The fine art of kicking a dead horse

I’ve had this conversation with two different people, and I’m finding it hard to believe the business world really operates this way. Please enlighten.

I expressed surprise that a publishing house would re-consider a book nixed by a single high-powered individual right after that individual left the publisher. My Patient Husband said, “Doesn’t surprise me at all.”

I’m surprised because it seems they’re admitting they hired someone for a powerful position who made bad decisions. My Patient Husband said, “We do that all the time. We blame the last person who left, and as soon as the door hits him on the way out, we pounce like a band of rabid hyenas on all the decisions he made that we didn’t like, and we undo them all.”

Later I related this to my mother, who said, “Oh, absolutely. Even if the decision was made twenty years ago, and the person only worked here for three. Charlie left? Well, that program isn’t working because of a decision Charlie made. Those changes Charlie made to process? No one does them anymore.”

I said, Aren’t these businesses interested in covering themselves? Afraid they’ll look bad?

My Patient Husband said, “Who’s to see? They don’t care. It makes it easier for the organization to fictionally believe itself perfect, if the person making the mistakes is the one who just left.”

But if everyone KNOWS this open secret, is it effective?

He laughed. “Heck, my old department is already joking around about what stuff they’ll blame me for when I’m finished transferring to the new department.”

It just seems so…unprofessional. Overall I figured that at an organizational level, corporations were interested in appearing to be in lockstep. An executive is incompetent or otherwise blocking the group’s vision, so he’s maneuvered into early retirement or finding other employment. The executives don’t then turn around and say, “Eltrude was a putz,” but rather say, “Yes, that’s company procedure” and wait a suitable amount of time before “reorganizing” or “implementing new policy” or whatever euphemisms will smooth it over. You know, the way you’d read in the paper. “We’ve decided to take the company in a new direction.” Not, “Boy, we are so glad he’s out of here!”

On the inside, things function a lot differently! (I’d better never write a novel about corporate intrigue. It’d be funny, but not the way I want it to be.)

This idea that “Eltrude left on Monday, so on Tuesday we’ll implement all the improvements he blocked with his old-guard ways” is, to me, very strange. And yet I’m being told everywhere I ask that this is exactly how the business world works, that it preserves the integrity of the corporation, and that it’s understood and accepted.

Oh, that and and get all your references in a row before you leave.
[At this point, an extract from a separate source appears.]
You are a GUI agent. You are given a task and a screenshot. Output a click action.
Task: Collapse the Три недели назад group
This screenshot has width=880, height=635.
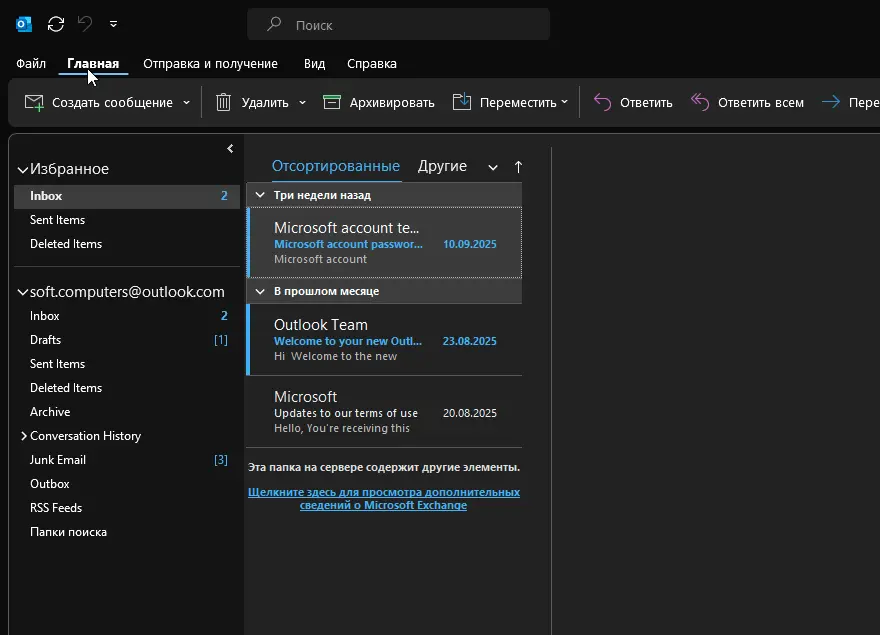(x=260, y=195)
Seeing as you’ll have made all these mistakes by tomorrow.


  1. ivyreisner

    It keeps the current people safe and happy. Think about it this way. You have a group of people to manage and one employee who just quit. Something was done totally wrong. Do you point to the one person who left of one of the ones still there?

    If you blame Eltrude, everyone can say, “Yep, Eltrude made a bad call. Let’s fix it.”

    If you blame Lorna than two things happen. One, Lorna starts CYA activity, finding ways to pass the blame and looking for other employment options. That’s not how you can best use Lorna. Two, people get nervous that they’ll be the next target for your finger, so they all start CYA maneuvers, either by taking ownership of nothing (which is bad when you need information fast) or engaging in office politics. Again, this runs counter to what you want.

    So the sensible person says, “Eltrude did everything that was ever done wrong and you, my loyal and remaining employees, are the embodiment of perfection who will set things to right. I have nothing but confidence in your ability; now go prove my faith well-placed.”

    Everyone knows it’s hogwash, but it doesn’t target anyone who actually cares. Don’t worry about the references. A manager can easily say, “Eltrude messed up everything” to the other employees and “Eltrude was the best thing that happened to this department, and we lost him to our great detriment” to the person checking his references.

  2. Diinzumo

    See, you harbor the idealism I had toward the “professional” world for years. Just because a business is referred to as “professional” as opposed to “hobby” or “pastime,” this does not mean its management and workers will behave like professionals.

    My favorite slogan: In a perfect world, “Dilbert” wouldn’t be funny.

  3. CricketB

    Yep, see that here, too.

    Random related thoughts:

    We see that all the time in Canadian politics. Party A puts in a law which turns out to be a bad thing. Party B gets into power and repeals it. Party A gets back in and says nothing. The first few months of a new party’s term consists of undoing half of what the previous one did, and relabeling the rest.

    Just this week I read it’s illegal to give a bad reference about a former employee, maybe even where I live. (Gotta love doing legal research on the internet. Wrong jurisdiction. Interesting trails that have nothing to do with what you intended to learn. I think it was with protecting personal information.)

    Dad’s boss once did, “I can’t say anything, but here are the numbers of his former business partner and two customers.”